It was a pleasant enough place that Mr. Herder called home. A
large, airy, light, high-ceiled apartment, where plainly even
to a stranger's eye, the naturalist had grouped and bestowed
around him all the things he best liked to live among.
Enormous glass cases, filled with the illustrations of
science, and not less of the philosopher's investigating
patience, lined all the room; except where dark-filled shelves
of books ran up between them from the floor to the ceiling. A
pleasant cloth-covered table, with books and philosophical
instruments, stood towards one side of the room, a little
table with a lamp at the other; and scattered about, all over,
were big stout comfortable well-worn leather arm-chairs, that
said study and learning sat easy there and often received
visits of pleasure in that room. Elizabeth felt herself as
little akin to pleasure as to learning or study, just then.
She put herself in one of the great leather chairs, with a
sense of being out of her element -- a little piece of busy,
bustling, practical life, within the very palings of science
and wisdom.

She sat and waited. But that pulse of busy life beat never the
cooler for all the cool aspect of the place and the grave
shade of wisdom that lingered there; nay, it throbbed faster
and more flutteringly. She got up to try the power of
distraction the glass cases might hold; but her eye roved
restlessly and carelessly over object and object of interest
that withheld its interest from her; and weariedly she went
back to her arm-chair and covered her face with her hands,
that her mind might be at least uninterruptedly busy in its
own way.

It must have been very busy, or the quick little step of the
German professor must have been very soft withal; for he had
come within a few feet of her before he knew who she was or
she knew that he was there.

"Miss Elisabet'!" he exclaimed with a most good-humoured face
of wonderment, -- "I never was so honoured before! How did you
get in my arm-chair?"

Elizabeth jumped up and shook hands with him, laughing in very
relief to see him come.

"How did I get here? -- I came up through the sun, Mr. Herder."

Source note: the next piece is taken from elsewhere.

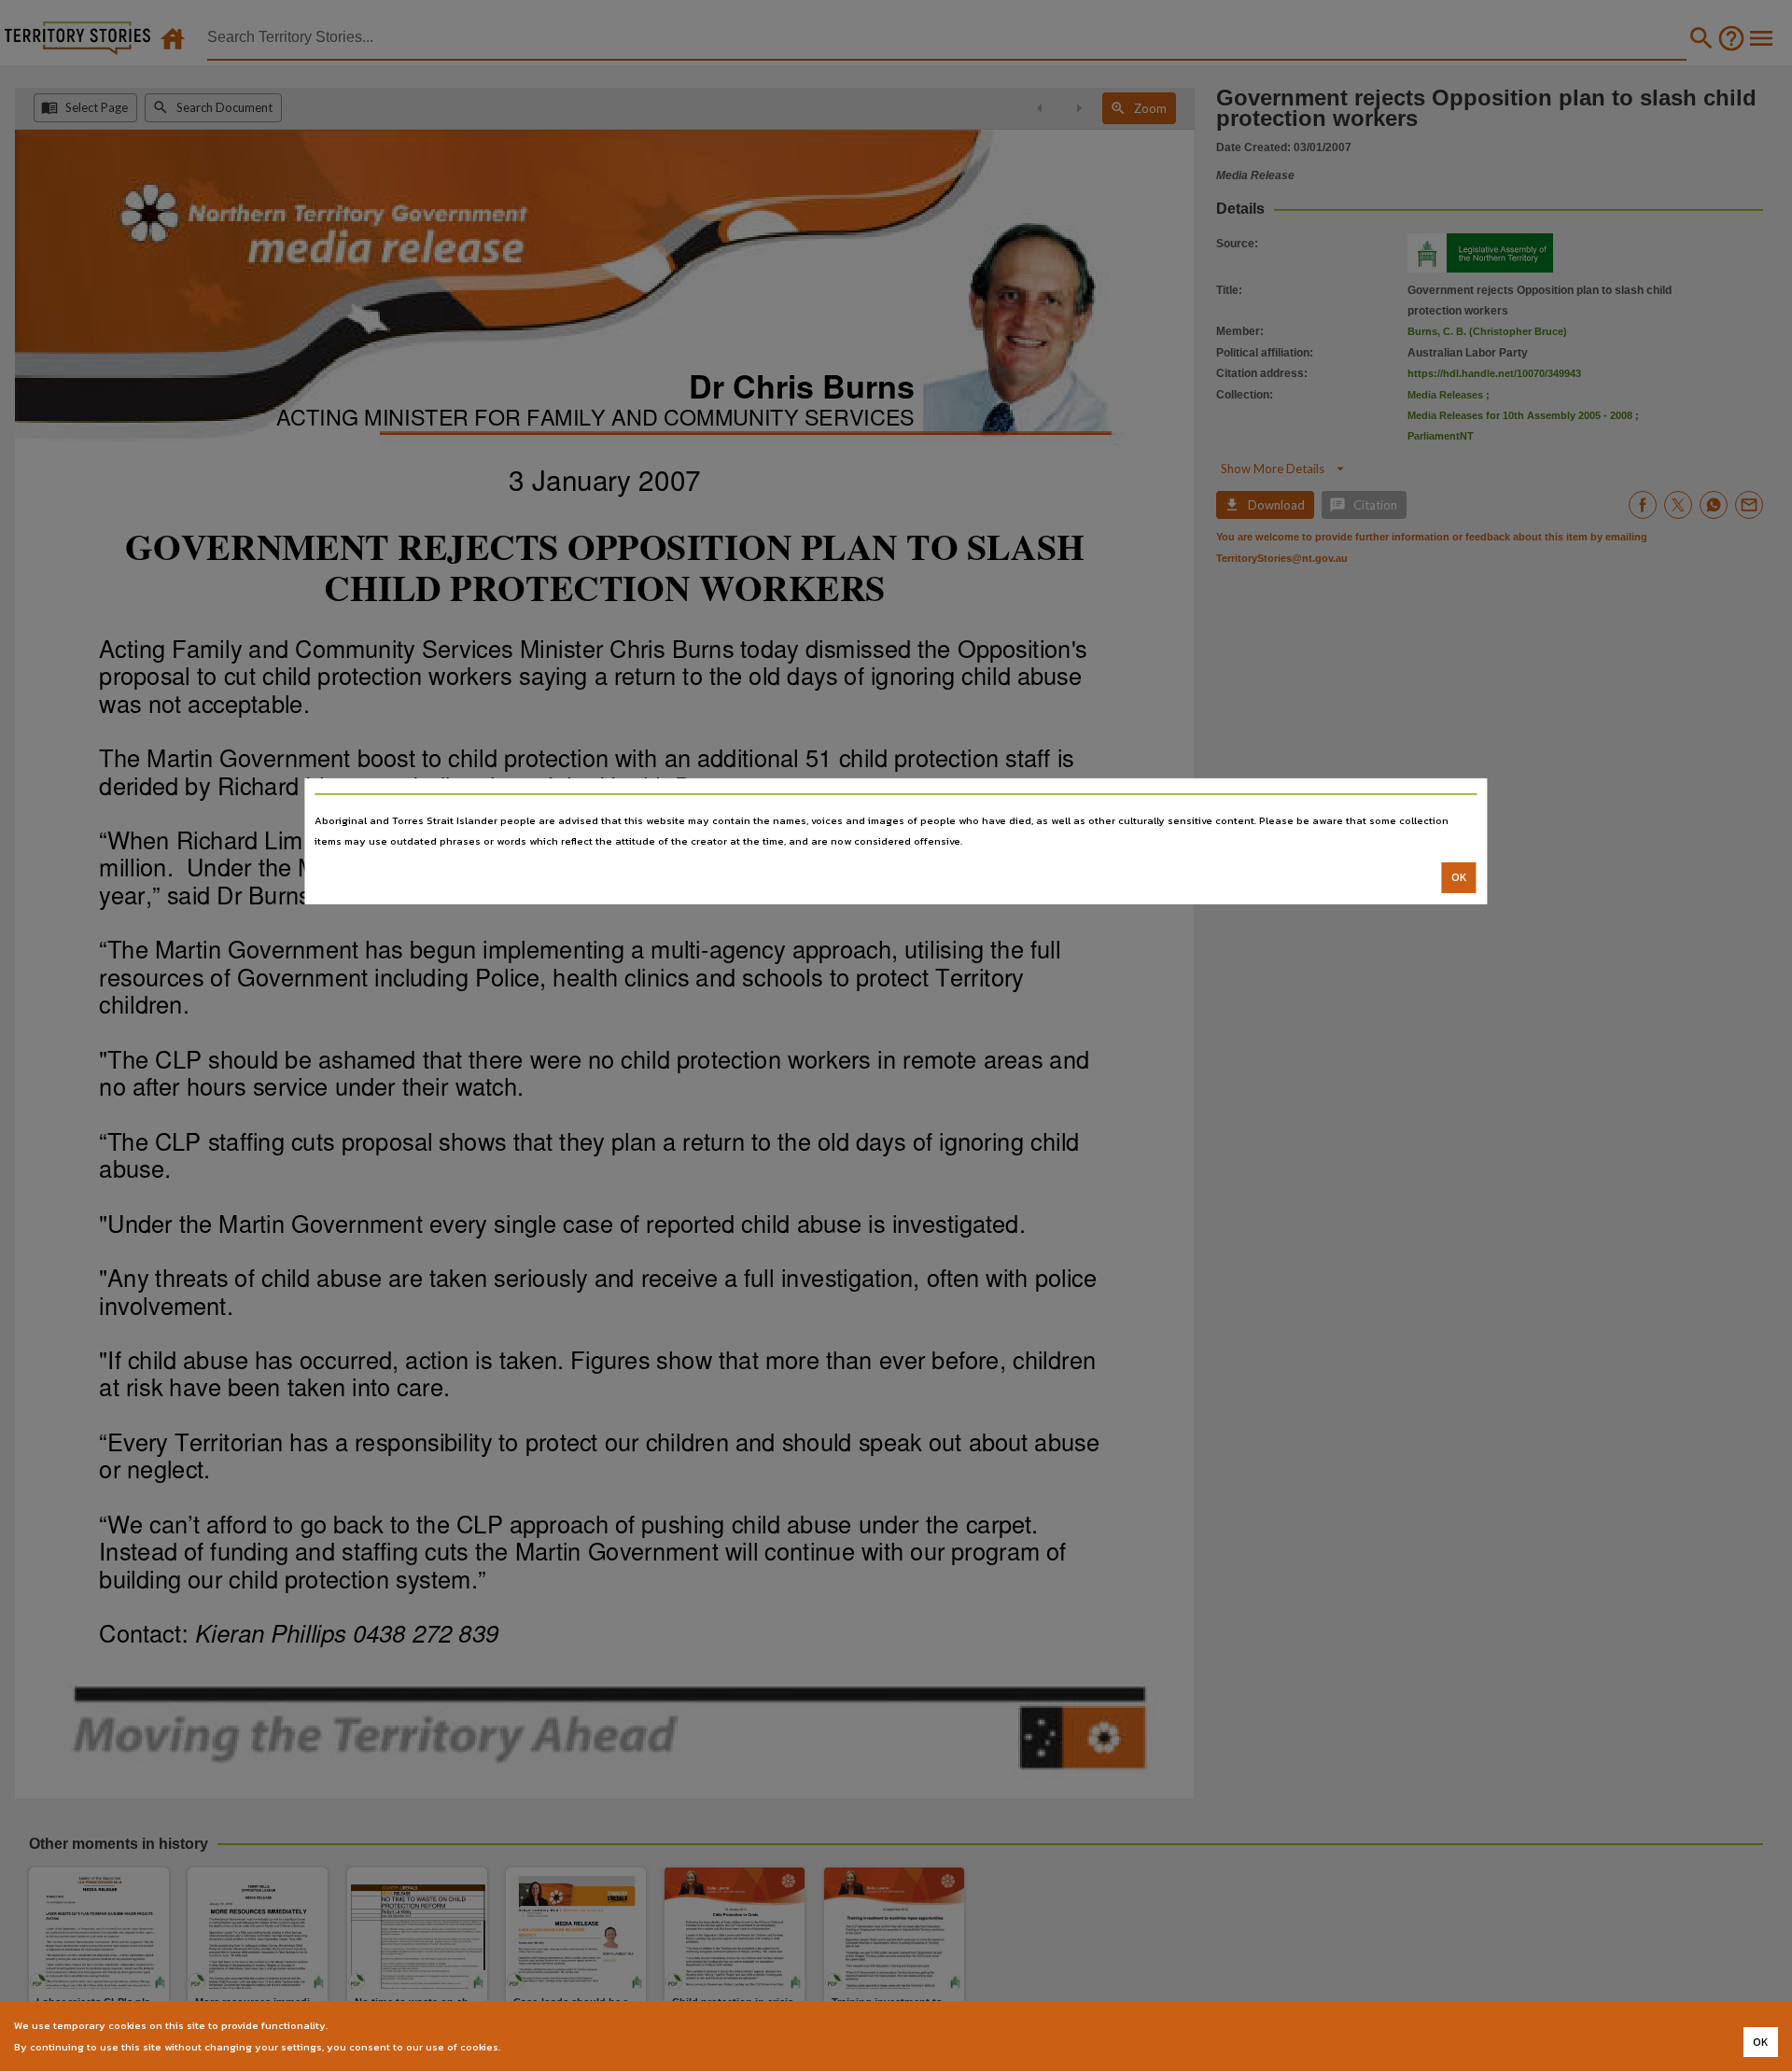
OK (1459, 877)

"I have asked you to come in better time," said the
naturalist, -- "that is, better for you -- dis is very good time
for me. I have nozing to do, and I will give you lesson in
whatever you want."

"No sir, -- I am come to give _you_ a lesson, Mr. Herder."

"_Me?_ Well, I will take it," said the naturalist, who began at
the same time to run about his room and open closet doors and
jingle glasses together, apparently on his own business, -- "I
like always to take lessons, -- it is not often that I have
such a teacher. I will learn the best I can -- after I have got
you some lemonade. I have two lemons here, -- somevere, -- ah! -- "

"I don't want it, Mr. Herder."

"I cannot learn nozing till you have had it," said Mr. Herder
bringing his lemons and glasses to the table; -- "that sun is
beating my head what was beating yours, and it cannot think of
nozing till I have had something to cool him off. --"

Elizabeth sat still, and looked, and thought, with her heart
beating.

"I did not know what was in my room when I see you in my chair
wiz your head down -- you must be study more hard than me, Miss
Elisabet' -- I never put my head down, for nozing."

"Nor your heart either, I wonder?" thought Elizabeth.

"I _was_ studying, Mr. Herder, -- pretty hard."

"Is that what you are going to give me to study?" said the
naturalist.

"Not exactly -- it was something about it. I want you to do
something for me, Mr. Herder, -- if I may ask you, -- and if you
will be so very kind as to take some trouble for me."

"I do not like trouble," said the naturalist shaking his head
good-humouredly over a squeeze of his lemon; -- "dere is no use
in having trouble -- I get out of it so soon as I can -- but I
will get in it wiz pleasure for you, Miss Elisabet' -- what you
tell me -- if you will tell me if that is too much sucker."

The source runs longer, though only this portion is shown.